Il 2011 rappresenta per il ministero dell’Interno un anno particolarmente significativo: un’occasione per rievocare alcune delle date che hanno segnato la propria storia, oltre che la storia del Paese. Si celebrano i 150 anni dalla promulgazione della legge che sanciva l’Unità d’Italia, ma ricorrono anche i 100 anni dall’idea di realizzare un palazzo destinato ad ospitare l’Amministrazione degli affari interni.
Nasceva dunque nel 1911 il progetto del Palazzo del Viminale, un edificio che fino al 1961 avrebbe ospitato sia la Presidenza del Consiglio sia il ministero dell’Interno. La storia dell’Amministrazione del dicastero e del Palazzo Viminale da allora si intreccia in un tutt’uno, che neppure la capillare articolazione territoriale delle prefetture riesce ad oscurare.
In coincidenza di anniversari così importanti, e con l’obiettivo di sottolineare il ruolo fondamentale delle istituzioni nel Paese, sono in programma due iniziative che saranno presentate al pubblico contestualmente e che esprimono, in modi diversi, un concetto sul quale in questi ultimi tre anni il ministero ha insistito molto, anche attraverso iniziative di comunicazione istituzionale: il brand corporate. La prima iniziativa riguarda la creazione di un nuovo logo istituzionale, risultato di un concorso di idee vinto dalla società Inarea, che rappresenta la sintesi della vocazione generalista dell’Amministrazione dell’Interno, e costituisce allo stesso tempo un “segno” autorevole ed elegante di una tradizione che si rinnova nel quotidiano; la seconda è la pubblicazione di un raffinato volume, incentrato sulle immagini e sui dettagli dell’architettura, degli arredi e dei giardini del Palazzo Viminale. Si tratta di un libro pubblicato in serie limitata, e fuori commercio, realizzato dalla casa editrice L’Orbicolare. Un compendio di immagini che, attraverso foto scattate con una tecnica esclusiva, ripercorre la storia del Palazzo del Viminale e del sistema “Viminale”: il cuore della potente e complessa macchina dell’Interno, dunque,verrà fuori attraverso le pagine del testo che in questi giorni sono in stampa.

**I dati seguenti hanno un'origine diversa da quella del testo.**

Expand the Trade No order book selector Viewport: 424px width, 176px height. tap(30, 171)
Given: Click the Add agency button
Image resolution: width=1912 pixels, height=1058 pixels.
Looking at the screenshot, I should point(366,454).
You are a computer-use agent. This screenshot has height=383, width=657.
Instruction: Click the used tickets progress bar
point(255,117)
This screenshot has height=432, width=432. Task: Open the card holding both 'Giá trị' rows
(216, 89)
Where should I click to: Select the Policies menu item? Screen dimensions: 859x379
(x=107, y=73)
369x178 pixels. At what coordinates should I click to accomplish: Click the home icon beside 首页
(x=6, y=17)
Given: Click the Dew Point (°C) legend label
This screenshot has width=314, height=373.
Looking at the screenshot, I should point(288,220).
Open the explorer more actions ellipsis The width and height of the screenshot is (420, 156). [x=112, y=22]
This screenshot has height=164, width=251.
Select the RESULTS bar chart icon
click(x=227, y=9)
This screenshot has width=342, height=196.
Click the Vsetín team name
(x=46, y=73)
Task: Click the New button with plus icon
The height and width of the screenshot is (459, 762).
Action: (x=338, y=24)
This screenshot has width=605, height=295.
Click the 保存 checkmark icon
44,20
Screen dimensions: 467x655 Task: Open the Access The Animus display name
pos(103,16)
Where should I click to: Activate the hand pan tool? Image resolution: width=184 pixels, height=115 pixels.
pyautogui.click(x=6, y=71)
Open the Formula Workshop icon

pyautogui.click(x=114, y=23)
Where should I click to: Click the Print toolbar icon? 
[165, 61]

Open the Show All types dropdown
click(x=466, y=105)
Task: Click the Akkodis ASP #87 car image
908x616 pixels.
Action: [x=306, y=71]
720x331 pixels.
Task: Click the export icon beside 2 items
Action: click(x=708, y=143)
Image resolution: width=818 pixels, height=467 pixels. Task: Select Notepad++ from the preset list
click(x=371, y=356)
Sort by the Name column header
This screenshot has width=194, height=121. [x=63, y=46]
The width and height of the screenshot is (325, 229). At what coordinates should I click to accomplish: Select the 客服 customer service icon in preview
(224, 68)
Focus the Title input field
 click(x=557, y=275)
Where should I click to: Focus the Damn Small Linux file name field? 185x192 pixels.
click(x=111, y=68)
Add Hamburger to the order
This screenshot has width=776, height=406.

La pubblicazione accompagnerà il ministro dell’Interno e le delegazioni nei viaggi di lavoro e nelle riunioni internazionali. Porterà, nelle stanze dove si decide la politica degli Stati esteri, il peso dell’autorevolezza e l’eleganza dello stile italiano. La prima copia, quella più importante, sarà, invece, consegnata a mano dal ministro al capo dello Stato, Giorgio Napolitano in occasione dell’evento che è programmato per il prossimo mese di luglio.
E proprio a luglio del 1911, nei primi cinquant’anni dalla nascita dello stato unitario, un pragmatico capo del Governo e ministro dell’Interno, Giovanni Giolitti, pianificò la razionalizzazione degli edifici da adibire ad uffici nella città di Roma. La decisione fu poi ratificata il 18 luglio dal re Vittorio Emanuele III con una legge ad hoc, riguardante la costruzione delle sedi di alcuni ministeri, fra i quali quello dell’Interno.
Si voleva un Palazzo adeguato ad un Paese che cresceva, degno di raccogliere la sfida del nuovo secolo, capace di garantire ai lavoratori condizioni di benessere. Una struttura in posizione centrale, vicino ad altri luoghi strategici per il Paese, come il Quirinale ed il Parlamento, che riunisse, in unico plesso, le differenti strutture organizzative alla diretta dipendenza del ministro.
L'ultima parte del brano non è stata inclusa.